The challenge for IT and security teams is one of competing priorities. Enforcing strict device compliance controls — blocking access from any device that lacks current OS patches, active endpoint detection software, or approved security tooling — is technically sound but organizationally disruptive in a hybrid work environment. Conversely, permissive access policies that prioritize user convenience accept that some percentage of connecting devices may already be silently compromised.
High-profile incidents at organizations including Clorox and Marks & Spencer have reinforced the real-world cost of this tradeoff. Both cases illustrated how identity-based intrusions can cascade into significant operational disruption and reputational damage when device trust is not factored into access decisions.
| Attack Vector | Technique | MFA Bypassed? | Primary Defense |
|---|---|---|---|
| Credential Phishing | Fake login pages via trusted domains | Sometimes | Phishing-resistant MFA (FIDO2), URL filtering |
| MFA Fatigue / Prompt Bombing | Repeated push notifications until approved | Yes | Number matching, conditional access policies |
| AiTM Session Hijacking | Intercepts post-auth session token | Yes (entirely) | Token binding, continuous session verification |
| Infostealer Malware | Harvests stored cookies and passwords from device | Yes | Device posture checks, EDR enforcement |
| Credential Stuffing | Automated login attempts with breached credentials | No | Breached password blocking, rate limiting |
Why Continuous Verification and Zero Trust Identity Security Are Now Necessary
The fundamental flaw in most current identity security architectures is that they treat authentication as a binary, one-time event. Once a user successfully logs in, the system extends trust for the duration of the session — regardless of what changes on the device or in the user's behavior during that time. This model made reasonable sense in a perimeter-based world where verified users sat behind a corporate firewall. It makes considerably less sense when users authenticate from coffee shops, home networks, and personal devices running unknown software.
The security industry's response to this challenge has coalesced around Zero Trust principles, the core of which is the axiom "never trust, always verify." Rather than granting broad session-level trust after authentication, Zero Trust architectures continuously re-evaluate access decisions based on a combination of identity signals, device posture, behavioral patterns, and contextual risk indicators throughout the session lifecycle.

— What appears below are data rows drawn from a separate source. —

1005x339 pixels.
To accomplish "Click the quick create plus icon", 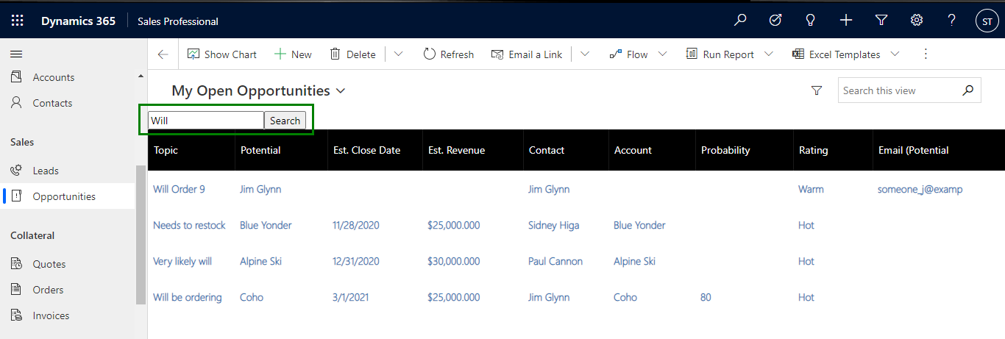I will click(846, 21).
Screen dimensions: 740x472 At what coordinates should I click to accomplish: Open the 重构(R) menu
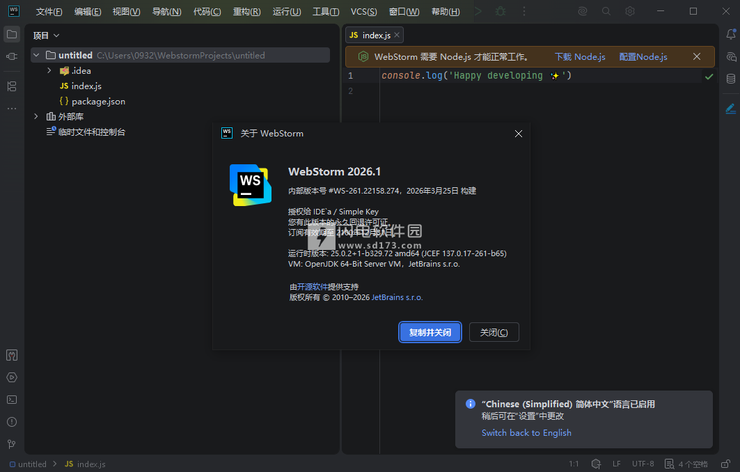pyautogui.click(x=246, y=12)
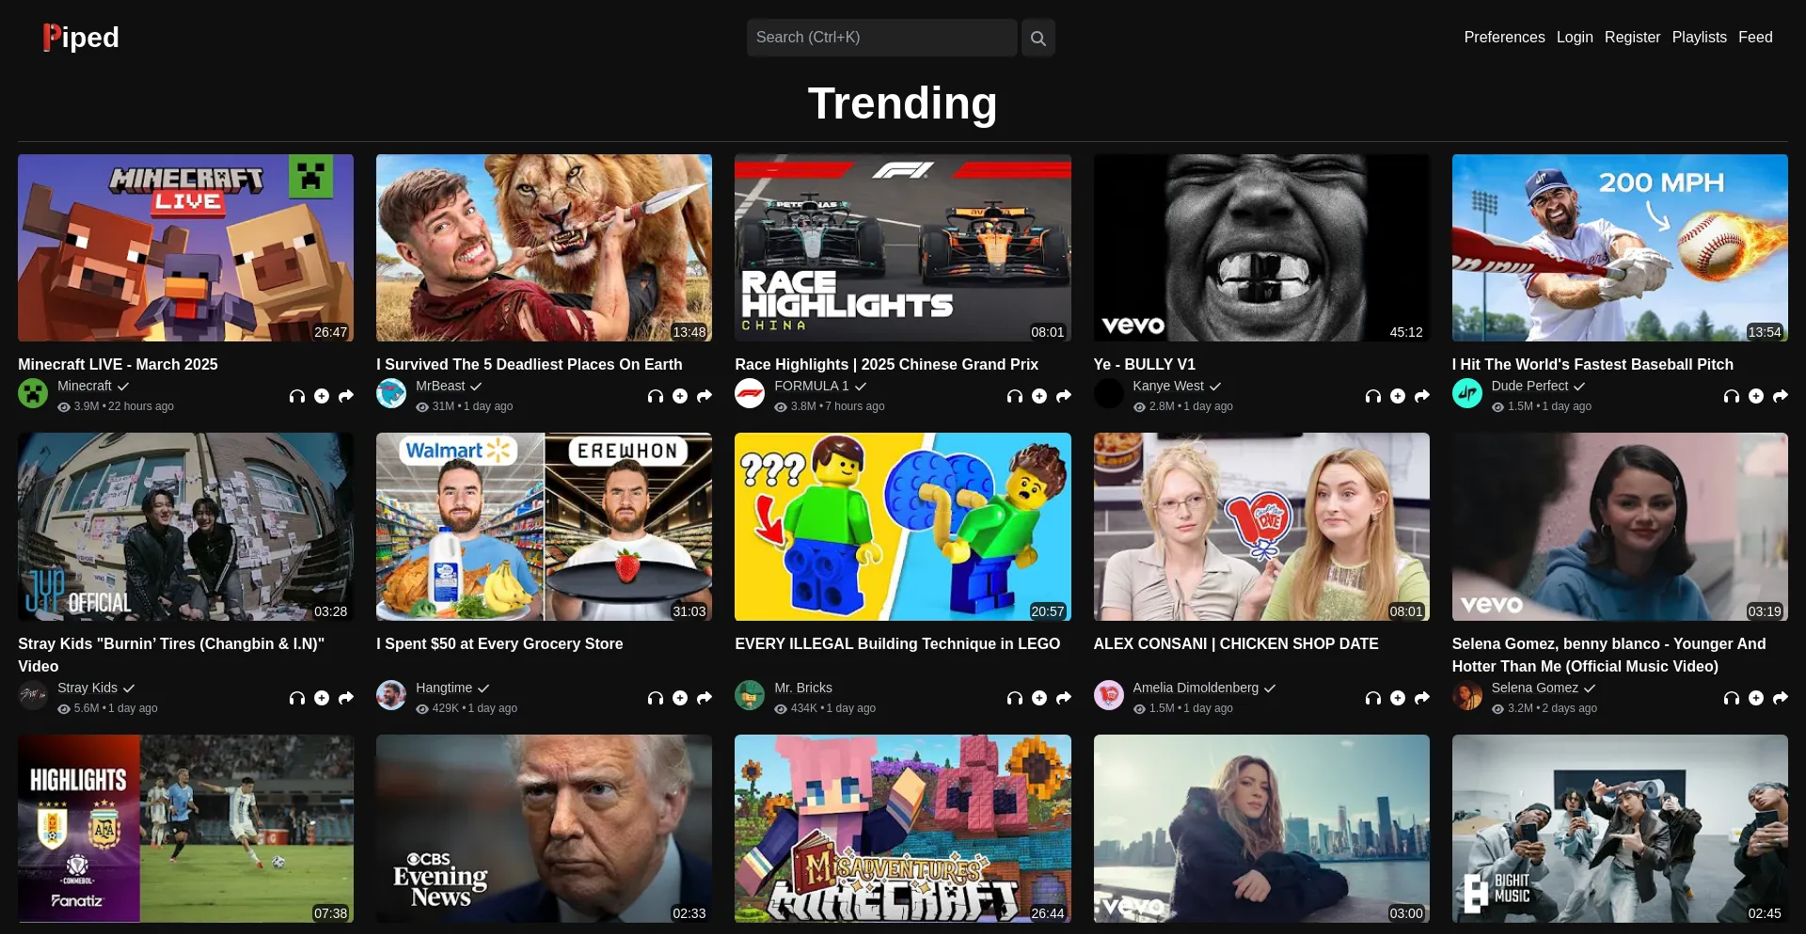This screenshot has height=934, width=1806.
Task: Share the Selena Gomez music video
Action: click(1781, 698)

For developers and small business owners building on cloud infrastructure, this has practical implications. Identity providers like Okta, Microsoft Entra ID, and open-source alternatives increasingly support conditional access policies that can enforce device compliance checks, restrict access based on network location, and trigger step-up authentication when risk signals change mid-session. These capabilities represent the operational implementation of continuous verification principles. The NIST Zero Trust Architecture framework (SP 800-207) provides a solid technical foundation for organizations designing or retrofitting these systems.
From a GDPR and data sovereignty perspective — areas of particular relevance to European organizations and those operating under EU law — continuous verification also supports demonstrably stronger access controls that can form part of a documented technical and organizational measures (TOMs) framework. Supervisory authorities increasingly expect organizations to demonstrate proactive, layered access governance rather than relying solely on password policies and standard MFA.